THE COURT WOULD FOUND SLOBODAN MILOSEVIC GUILTY ON ALL COUNTS, HAD HE NOT DIED IN PRISON
The trial of former Serbian leader, Slobodan Milosevic, would end in a guilty verdict on all 66 counts of genocide and war crimes, had he not died in prison.
Slobodan Milosevic was charged by the International Criminal Tribunal for the Former Yugoslavia with 66 counts of genocide, crimes against humanity and war crimes in indictments covering war in Bosnia, Croatia and Kosovo as Yugoslavia disintegrated.
On 11 March 2006, Milosevic died in his cell while being tried for war crimes at the Hague Tribunal. He suffered from a heart condition and high blood pressure. He died only months before a verdict was due in his four-year trial at the Hague. No further action was taken on the case.

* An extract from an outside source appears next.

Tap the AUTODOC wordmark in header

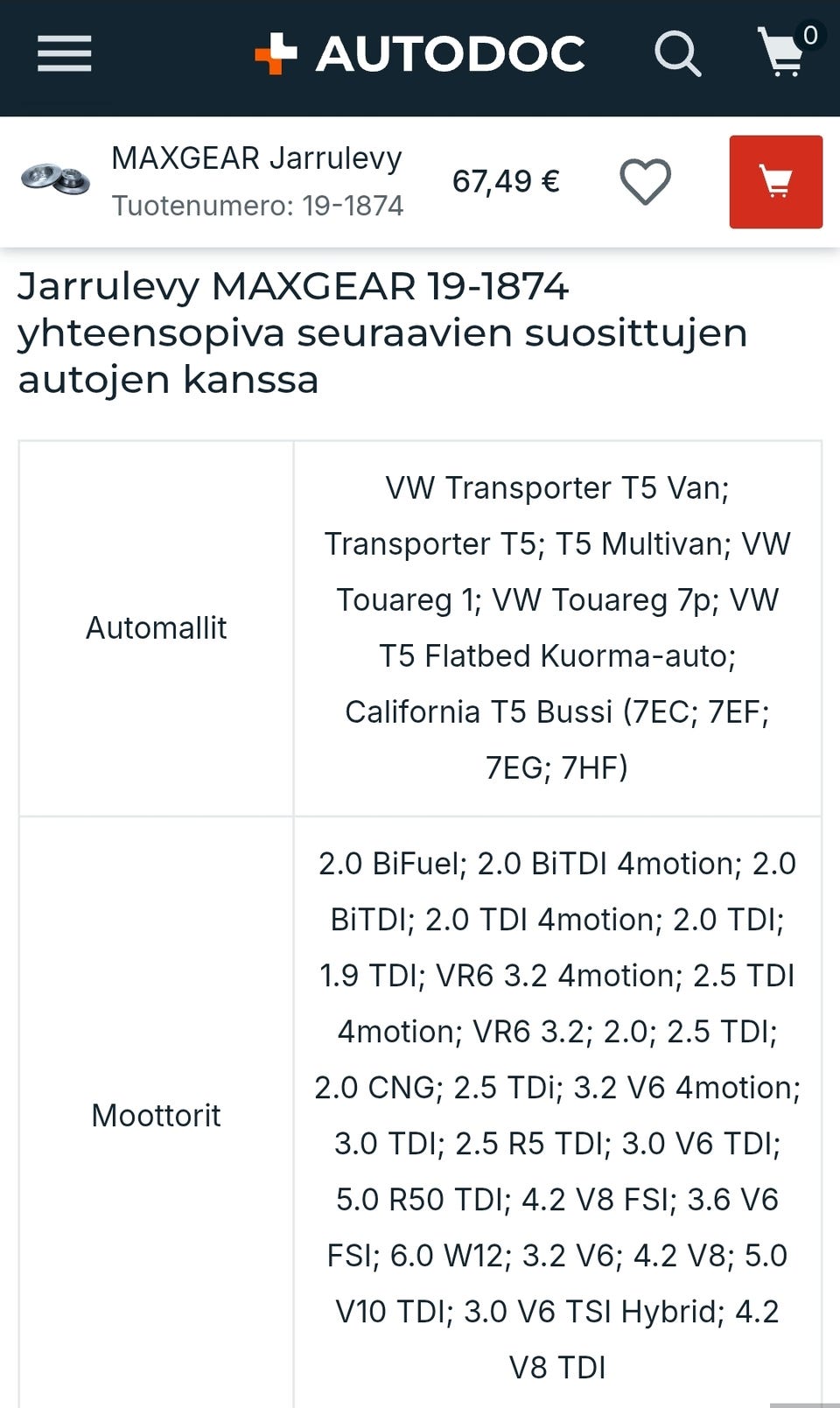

However, the Trial Chamber, on 16 June 2004, rejected a defense motion to dismiss the charges against Slobodan Milosevic for lack of evidence, thereby confirming, in accordance with Rule 98bis, that the prosecution case contains sufficient evidence capable of supporting a conviction on all 66 counts, including the genocide against Bosnian Muslims.

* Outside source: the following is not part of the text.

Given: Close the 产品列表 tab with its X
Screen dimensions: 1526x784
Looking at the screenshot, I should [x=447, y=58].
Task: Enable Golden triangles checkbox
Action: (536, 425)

In a rule 98bis proceedings on 16 June 2004, the Trial Chamber found, with respect to the specific charges regarding genocide, that:
"(3) the Accused was a participant in a joint criminal enterprise, which included members of the Bosnian Serb leadership, to commit other crimes than genocide and it was reasonably foreseable to him that, as a consequence of the commission of those crimes, genocide of a part of the Bosnian Muslims as a group would be committed by other participants in the joint criminal enterprise, and it was committed;
(4) the Accused aided and abetted or was complicit in the commission of the crime of genocide in that he had knowledge of the joint criminal enterprise, and that he gave its participants substantial assistance, being aware that its aim and intention was the destruction of a part of the Bosnian Muslims as group;
(5) the Accused was a superior to certain persons whom he knew or had reasons to know were about to commit or had committed genocide of a part of the Bosnian Muslims as a group, and he failed to take the necessary measures to prevent the commission of genocide, or punish the perpetrators thereof."